Saved data entries:
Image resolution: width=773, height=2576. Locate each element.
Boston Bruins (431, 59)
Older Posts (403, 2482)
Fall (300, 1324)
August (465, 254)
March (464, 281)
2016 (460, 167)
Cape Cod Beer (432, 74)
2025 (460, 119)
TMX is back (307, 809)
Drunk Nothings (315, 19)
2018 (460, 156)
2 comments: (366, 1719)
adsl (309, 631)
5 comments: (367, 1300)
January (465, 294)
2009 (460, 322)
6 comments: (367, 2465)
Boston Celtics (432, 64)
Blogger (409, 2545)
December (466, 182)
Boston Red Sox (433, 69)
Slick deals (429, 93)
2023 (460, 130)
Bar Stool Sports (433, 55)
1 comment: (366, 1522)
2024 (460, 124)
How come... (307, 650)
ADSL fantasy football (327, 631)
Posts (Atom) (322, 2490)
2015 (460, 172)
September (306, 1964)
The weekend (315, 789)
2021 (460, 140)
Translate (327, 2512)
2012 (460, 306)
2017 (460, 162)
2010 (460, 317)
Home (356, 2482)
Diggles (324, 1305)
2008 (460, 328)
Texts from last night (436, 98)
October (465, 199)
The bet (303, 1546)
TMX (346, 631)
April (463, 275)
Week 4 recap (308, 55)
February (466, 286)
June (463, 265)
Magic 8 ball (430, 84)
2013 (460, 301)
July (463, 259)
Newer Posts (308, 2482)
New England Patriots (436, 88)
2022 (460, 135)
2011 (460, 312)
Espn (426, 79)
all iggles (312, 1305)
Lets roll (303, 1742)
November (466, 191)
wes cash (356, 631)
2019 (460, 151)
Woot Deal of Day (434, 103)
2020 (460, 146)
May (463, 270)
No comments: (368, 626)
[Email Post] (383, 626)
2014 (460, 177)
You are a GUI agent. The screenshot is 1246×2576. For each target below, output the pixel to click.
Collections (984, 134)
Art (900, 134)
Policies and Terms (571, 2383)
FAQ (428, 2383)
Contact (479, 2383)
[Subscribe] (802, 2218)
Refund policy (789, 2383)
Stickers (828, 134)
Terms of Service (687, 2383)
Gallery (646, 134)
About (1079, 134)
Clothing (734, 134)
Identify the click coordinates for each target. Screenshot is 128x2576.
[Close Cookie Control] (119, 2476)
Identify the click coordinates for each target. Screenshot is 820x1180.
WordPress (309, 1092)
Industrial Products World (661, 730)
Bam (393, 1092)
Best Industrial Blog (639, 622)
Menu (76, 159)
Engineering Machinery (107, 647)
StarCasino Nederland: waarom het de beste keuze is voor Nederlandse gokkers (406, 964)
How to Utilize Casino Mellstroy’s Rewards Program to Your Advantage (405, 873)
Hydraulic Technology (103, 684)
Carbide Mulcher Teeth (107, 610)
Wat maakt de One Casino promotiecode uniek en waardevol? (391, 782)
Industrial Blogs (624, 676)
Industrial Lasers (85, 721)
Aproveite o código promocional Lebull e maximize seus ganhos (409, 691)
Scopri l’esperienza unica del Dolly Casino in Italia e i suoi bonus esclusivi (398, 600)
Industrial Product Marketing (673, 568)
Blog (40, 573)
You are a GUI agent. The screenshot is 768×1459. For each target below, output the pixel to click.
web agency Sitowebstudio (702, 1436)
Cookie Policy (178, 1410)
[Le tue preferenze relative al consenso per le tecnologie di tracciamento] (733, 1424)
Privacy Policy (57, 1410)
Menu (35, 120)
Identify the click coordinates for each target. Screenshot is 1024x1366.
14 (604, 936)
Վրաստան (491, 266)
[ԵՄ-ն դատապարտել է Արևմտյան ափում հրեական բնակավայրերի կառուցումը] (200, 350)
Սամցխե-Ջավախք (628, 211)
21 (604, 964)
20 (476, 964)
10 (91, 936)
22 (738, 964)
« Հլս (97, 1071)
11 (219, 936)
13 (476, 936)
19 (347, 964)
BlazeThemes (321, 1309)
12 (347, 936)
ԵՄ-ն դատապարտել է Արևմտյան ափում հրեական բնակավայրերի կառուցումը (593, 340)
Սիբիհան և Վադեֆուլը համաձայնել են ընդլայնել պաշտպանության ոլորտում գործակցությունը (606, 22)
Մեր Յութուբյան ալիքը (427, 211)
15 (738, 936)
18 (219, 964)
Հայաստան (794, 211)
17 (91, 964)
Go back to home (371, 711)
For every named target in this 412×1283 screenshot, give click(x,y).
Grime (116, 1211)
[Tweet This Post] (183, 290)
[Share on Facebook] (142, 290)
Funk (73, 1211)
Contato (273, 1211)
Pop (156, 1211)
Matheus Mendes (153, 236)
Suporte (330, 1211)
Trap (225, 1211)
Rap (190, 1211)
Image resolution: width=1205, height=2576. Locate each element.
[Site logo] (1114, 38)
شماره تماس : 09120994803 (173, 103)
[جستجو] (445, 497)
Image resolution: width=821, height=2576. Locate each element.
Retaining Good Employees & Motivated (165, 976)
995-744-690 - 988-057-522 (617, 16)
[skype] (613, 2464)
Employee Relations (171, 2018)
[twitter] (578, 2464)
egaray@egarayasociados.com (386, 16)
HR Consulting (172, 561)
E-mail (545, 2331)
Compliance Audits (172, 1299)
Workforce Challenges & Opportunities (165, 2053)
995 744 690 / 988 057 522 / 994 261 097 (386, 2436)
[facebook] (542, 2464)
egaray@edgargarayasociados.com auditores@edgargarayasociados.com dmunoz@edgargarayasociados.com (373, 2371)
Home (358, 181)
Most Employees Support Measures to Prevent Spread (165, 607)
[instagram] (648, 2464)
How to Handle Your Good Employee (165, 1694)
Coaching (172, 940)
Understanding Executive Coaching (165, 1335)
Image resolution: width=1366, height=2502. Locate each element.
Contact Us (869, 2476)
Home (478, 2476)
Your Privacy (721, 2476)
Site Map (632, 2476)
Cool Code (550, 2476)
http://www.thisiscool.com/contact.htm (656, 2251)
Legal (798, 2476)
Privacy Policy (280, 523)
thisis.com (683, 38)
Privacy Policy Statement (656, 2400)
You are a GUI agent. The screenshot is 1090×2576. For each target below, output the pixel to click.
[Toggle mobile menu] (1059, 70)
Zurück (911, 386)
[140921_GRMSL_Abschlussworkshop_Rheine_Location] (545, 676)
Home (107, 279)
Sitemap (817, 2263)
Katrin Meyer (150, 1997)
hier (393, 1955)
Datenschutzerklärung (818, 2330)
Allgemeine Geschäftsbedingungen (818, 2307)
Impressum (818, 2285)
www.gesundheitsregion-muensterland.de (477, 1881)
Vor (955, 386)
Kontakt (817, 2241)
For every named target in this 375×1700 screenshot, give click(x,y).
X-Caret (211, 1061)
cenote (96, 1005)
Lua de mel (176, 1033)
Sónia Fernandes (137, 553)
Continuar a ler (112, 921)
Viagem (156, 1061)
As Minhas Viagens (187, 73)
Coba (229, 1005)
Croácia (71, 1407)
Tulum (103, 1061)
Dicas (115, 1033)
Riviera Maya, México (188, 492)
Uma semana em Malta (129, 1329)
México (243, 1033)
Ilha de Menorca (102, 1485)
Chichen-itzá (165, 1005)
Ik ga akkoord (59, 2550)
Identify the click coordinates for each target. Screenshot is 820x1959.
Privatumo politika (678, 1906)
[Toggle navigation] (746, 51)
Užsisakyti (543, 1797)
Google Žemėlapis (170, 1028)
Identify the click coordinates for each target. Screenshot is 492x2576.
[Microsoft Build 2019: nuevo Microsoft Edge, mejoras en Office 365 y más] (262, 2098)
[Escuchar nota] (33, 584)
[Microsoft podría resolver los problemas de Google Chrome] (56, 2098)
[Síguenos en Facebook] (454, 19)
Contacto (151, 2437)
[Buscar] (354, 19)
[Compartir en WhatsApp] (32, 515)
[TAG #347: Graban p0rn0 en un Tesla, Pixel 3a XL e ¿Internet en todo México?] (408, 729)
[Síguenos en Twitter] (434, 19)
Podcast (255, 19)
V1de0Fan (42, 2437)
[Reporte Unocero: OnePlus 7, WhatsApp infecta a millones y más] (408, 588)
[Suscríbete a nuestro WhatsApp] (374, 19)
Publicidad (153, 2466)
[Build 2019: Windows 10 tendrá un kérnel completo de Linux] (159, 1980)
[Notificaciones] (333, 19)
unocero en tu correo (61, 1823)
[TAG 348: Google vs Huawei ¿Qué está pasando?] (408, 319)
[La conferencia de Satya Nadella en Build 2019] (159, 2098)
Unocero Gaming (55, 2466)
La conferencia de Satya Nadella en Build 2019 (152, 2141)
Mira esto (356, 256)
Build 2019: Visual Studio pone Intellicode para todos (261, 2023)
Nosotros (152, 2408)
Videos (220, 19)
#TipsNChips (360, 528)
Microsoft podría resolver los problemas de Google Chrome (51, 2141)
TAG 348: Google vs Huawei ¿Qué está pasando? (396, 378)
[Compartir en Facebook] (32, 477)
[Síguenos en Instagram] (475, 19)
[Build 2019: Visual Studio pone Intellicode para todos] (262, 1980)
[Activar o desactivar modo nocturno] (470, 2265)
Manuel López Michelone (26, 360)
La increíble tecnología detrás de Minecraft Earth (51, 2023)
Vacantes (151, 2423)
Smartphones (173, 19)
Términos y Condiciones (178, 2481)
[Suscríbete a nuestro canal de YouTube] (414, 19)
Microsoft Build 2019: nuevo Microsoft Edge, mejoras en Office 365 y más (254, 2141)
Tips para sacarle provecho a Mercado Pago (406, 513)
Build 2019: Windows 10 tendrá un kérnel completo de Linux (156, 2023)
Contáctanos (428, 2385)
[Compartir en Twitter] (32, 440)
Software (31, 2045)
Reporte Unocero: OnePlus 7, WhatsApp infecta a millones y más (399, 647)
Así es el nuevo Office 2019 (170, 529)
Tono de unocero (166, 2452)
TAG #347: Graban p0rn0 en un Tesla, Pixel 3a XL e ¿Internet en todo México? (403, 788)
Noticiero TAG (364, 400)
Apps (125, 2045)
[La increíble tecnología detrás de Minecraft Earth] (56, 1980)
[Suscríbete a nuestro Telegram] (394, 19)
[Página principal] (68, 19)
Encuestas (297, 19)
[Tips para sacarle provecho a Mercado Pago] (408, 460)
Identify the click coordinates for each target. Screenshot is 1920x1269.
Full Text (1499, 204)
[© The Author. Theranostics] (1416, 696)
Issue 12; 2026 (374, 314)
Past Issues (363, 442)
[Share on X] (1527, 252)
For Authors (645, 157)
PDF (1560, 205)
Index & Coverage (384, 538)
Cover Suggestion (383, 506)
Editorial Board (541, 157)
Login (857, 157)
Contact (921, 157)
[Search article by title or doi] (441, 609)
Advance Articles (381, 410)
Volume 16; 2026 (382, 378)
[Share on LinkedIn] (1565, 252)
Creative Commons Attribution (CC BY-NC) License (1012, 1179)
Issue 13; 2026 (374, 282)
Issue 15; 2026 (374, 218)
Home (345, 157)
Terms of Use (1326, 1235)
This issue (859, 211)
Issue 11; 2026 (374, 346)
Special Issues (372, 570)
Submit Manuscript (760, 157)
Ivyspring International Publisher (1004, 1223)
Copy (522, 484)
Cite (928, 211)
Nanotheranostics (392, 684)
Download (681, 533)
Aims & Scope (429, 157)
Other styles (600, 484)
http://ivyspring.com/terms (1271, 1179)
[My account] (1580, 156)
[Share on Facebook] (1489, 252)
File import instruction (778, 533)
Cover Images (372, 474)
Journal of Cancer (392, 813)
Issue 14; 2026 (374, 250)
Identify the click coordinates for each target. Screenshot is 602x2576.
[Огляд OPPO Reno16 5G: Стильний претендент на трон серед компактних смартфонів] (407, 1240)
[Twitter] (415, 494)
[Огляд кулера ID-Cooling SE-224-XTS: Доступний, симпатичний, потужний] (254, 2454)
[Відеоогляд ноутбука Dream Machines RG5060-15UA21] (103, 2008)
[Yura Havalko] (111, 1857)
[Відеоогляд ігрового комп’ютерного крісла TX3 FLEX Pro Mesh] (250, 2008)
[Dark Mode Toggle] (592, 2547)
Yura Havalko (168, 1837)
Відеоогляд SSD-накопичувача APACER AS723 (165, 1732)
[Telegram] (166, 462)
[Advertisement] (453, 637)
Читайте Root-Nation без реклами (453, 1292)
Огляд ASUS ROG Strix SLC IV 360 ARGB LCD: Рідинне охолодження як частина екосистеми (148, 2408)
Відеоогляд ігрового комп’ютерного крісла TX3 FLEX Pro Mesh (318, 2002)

[Your assignment] Return, exactly as they stand, the lines from the start of the records above through the line with "Carbide Mulcher Teeth (107, 610)", both ends included, and no other lines.

[Answer box]
Image resolution: width=773, height=2576. Locate each element.
Boston Bruins (431, 59)
Older Posts (403, 2482)
Fall (300, 1324)
August (465, 254)
March (464, 281)
2016 (460, 167)
Cape Cod Beer (432, 74)
2025 (460, 119)
TMX is back (307, 809)
Drunk Nothings (315, 19)
2018 (460, 156)
2 comments: (366, 1719)
adsl (309, 631)
5 comments: (367, 1300)
January (465, 294)
2009 (460, 322)
6 comments: (367, 2465)
Boston Celtics (432, 64)
Blogger (409, 2545)
December (466, 182)
Boston Red Sox (433, 69)
Slick deals (429, 93)
2023 (460, 130)
Bar Stool Sports (433, 55)
1 comment: (366, 1522)
2024 (460, 124)
How come... (307, 650)
ADSL fantasy football (327, 631)
Posts (Atom) (322, 2490)
2015 (460, 172)
September (306, 1964)
The weekend (315, 789)
2021 (460, 140)
Translate (327, 2512)
2012 (460, 306)
2017 (460, 162)
2010 (460, 317)
Home (356, 2482)
Diggles (324, 1305)
2008 (460, 328)
Texts from last night (436, 98)
October (465, 199)
The bet (303, 1546)
TMX (346, 631)
April (463, 275)
Week 4 recap (308, 55)
February (466, 286)
June (463, 265)
Magic 8 ball (430, 84)
2013 (460, 301)
July (463, 259)
Newer Posts (308, 2482)
New England Patriots (436, 88)
2022 (460, 135)
2011 (460, 312)
Espn (426, 79)
all iggles (312, 1305)
Lets roll (303, 1742)
November (466, 191)
wes cash (356, 631)
2019 (460, 151)
Woot Deal of Day (434, 103)
2020 (460, 146)
May (463, 270)
No comments: (368, 626)
[Email Post] (383, 626)
2014 (460, 177)
You are a GUI agent. The screenshot is 1246×2576. For each target below, output the pixel to click.
Collections (984, 134)
Art (900, 134)
Policies and Terms (571, 2383)
FAQ (428, 2383)
Contact (479, 2383)
[Subscribe] (802, 2218)
Refund policy (789, 2383)
Stickers (828, 134)
Terms of Service (687, 2383)
Gallery (646, 134)
About (1079, 134)
Clothing (734, 134)
Identify the click coordinates for each target. Screenshot is 128x2576.
[Close Cookie Control] (119, 2476)
Identify the click coordinates for each target. Screenshot is 820x1180.
WordPress (309, 1092)
Industrial Products World (661, 730)
Bam (393, 1092)
Best Industrial Blog (639, 622)
Menu (76, 159)
Engineering Machinery (107, 647)
StarCasino Nederland: waarom het de beste keuze is voor Nederlandse gokkers (406, 964)
How to Utilize Casino Mellstroy’s Rewards Program to Your Advantage (405, 873)
Hydraulic Technology (103, 684)
Carbide Mulcher Teeth (107, 610)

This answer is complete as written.